If you and your fiancé are miles away from each other, would you rather communicate with each other by text or by video?
Text content relies on precise word choice and it takes much effort by using emoticons to establish the right tone.
With video, we first read someone’s face features but also body language and verbal tone play a huge role in conveying a message.
Is it any surprise to you that social media platforms are bending over backwards to make it to the top with video?
Instagram’s live stories
The last one to ride this wave is Instagram which recently introduced a new feature wherein it lets users join live streaming stories with their friends.
How? By simply sending a request. Say Hi!
Gadgets now, a platform for technology news, explains how the new feature works: “All they need to do is to send a request while watching the live video using a button in the comments section. As soon as the live video host accepts the request, the user will become a part of the live story. The screen will split in half showing both the users. Users can leave the live video at any time.”
Instagram’s video efforts do not stop here.
The social media platform will also launch the stop-motion camera feature, which is currently in testing. This feature allows users to take a series of photos (but not edit them), and then assemble them into a video that they share in a live video conversation.
Instagram is a progressive platform – it recently supported Arabic.
This software update is important for many Arabic native speakers worldwide, who have an opportunity to photo share in a format they understand.
Today, Instagram has more than 800 million monthly active users (MAUs), 500 million daily active users (DAUs) and 300 million daily users of stories, according to a study by marketing agency mediakix, released on November 2nd.
But how’s the fight for streaming shaping up?
It all started with facebook
A study released on LinkedIn in 2015 by Biljana Lukovic tells how Facebook began testing new video features for fans pages in 2013 which initiates the question: “Why are videos becoming so important in social media?”
“Facebook actually gave a brilliant definition what videos can become for business fan pages: “richer storytelling format for advertisers.”” She said.
Facebook has, in August 2017, revamped its video offering, creating a new, TV-like rival to YouTube and dabbling in original content in a bid to get people to spend even more time on the social network, as reported by the Guardian.
“The Facebook feature, dubbed Watch, will let users discover videos from outside of their feed more easily, create watchlists, and have an easier way to follow shows created by artists, brands and publishers,” it said.
Also, AdEspresso, a solution to manage Facebook Ads, revealed this month that Facebook is launching its own app for video creators to directly manage their channels from the platform.
Facebook’s Creators app is designed to make it easier for creators to manage their video channels on Facebook and therefore more likely that creators will upload videos to the social network.
“Creators can use the Facebook Creators app to up the production quality of their live videos, manage comments and messages from viewers, post Stories across Facebook and Instagram at the same time and analyze their videos’ performances,” it explained.
Not to be left in the dark, LinkedIn finally recognized the need to revamp its services in this direction by recently unveiling its very own video strategy, under which users can upload a video to the site via LinkedIn’s iOS or Android mobile app.
Ali Matar, Head of LinkedIn Talent Solutions, EMEA, Emerging Markets, Middle East & North Africa, told AMEinfo’s sister publication TRENDS: “LinkedIn has launched its new feature called LinkedIn Video.
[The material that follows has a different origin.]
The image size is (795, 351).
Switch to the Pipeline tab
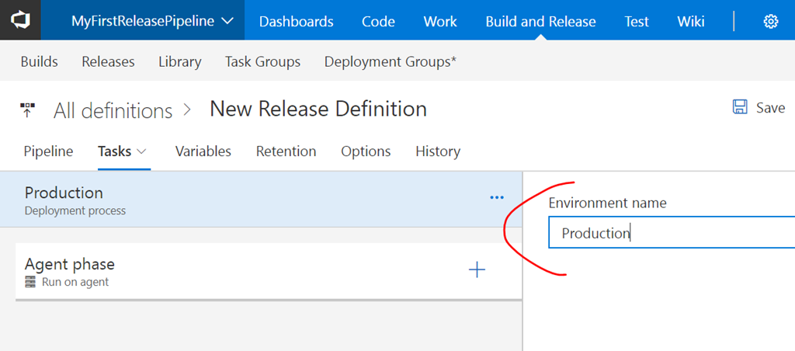48,151
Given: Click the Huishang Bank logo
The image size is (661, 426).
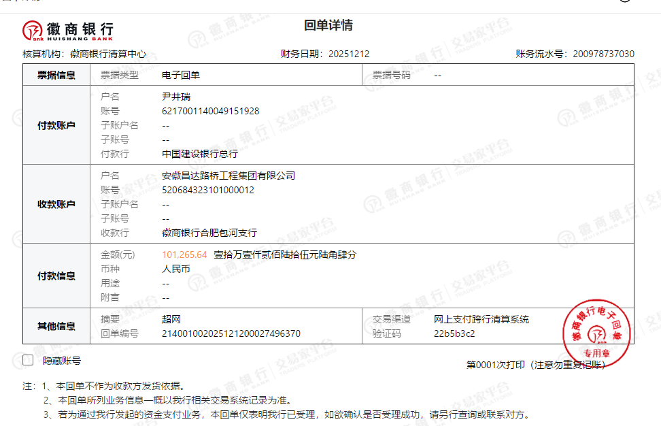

Cashing upon the power of a video as a possible tool of introduction for job seekers, LinkedIn has launched this feature wherein the members can shoot a short introduction video of themselves and upload or share it for reaching out to potential employers.”
“We are hoping this will change the way candidates have been approaching employers for many years. We might soon have some big announcements to make in enhancing the recruitment process further,” Matar adds.
But why is video communication that important?
We are visual beings
Lukovic reveals in her study that researches prove that we are visual beings and we like to watch, regardless if it is an image or video – just to be as visual as possible. “Simply, we memorize and learn things faster this way,” she said.
“It was proven that 90 per cent of information transmitted to the brain is VISUAL and that our brain processes such information 60,000 times faster and more effectively than text,” she said.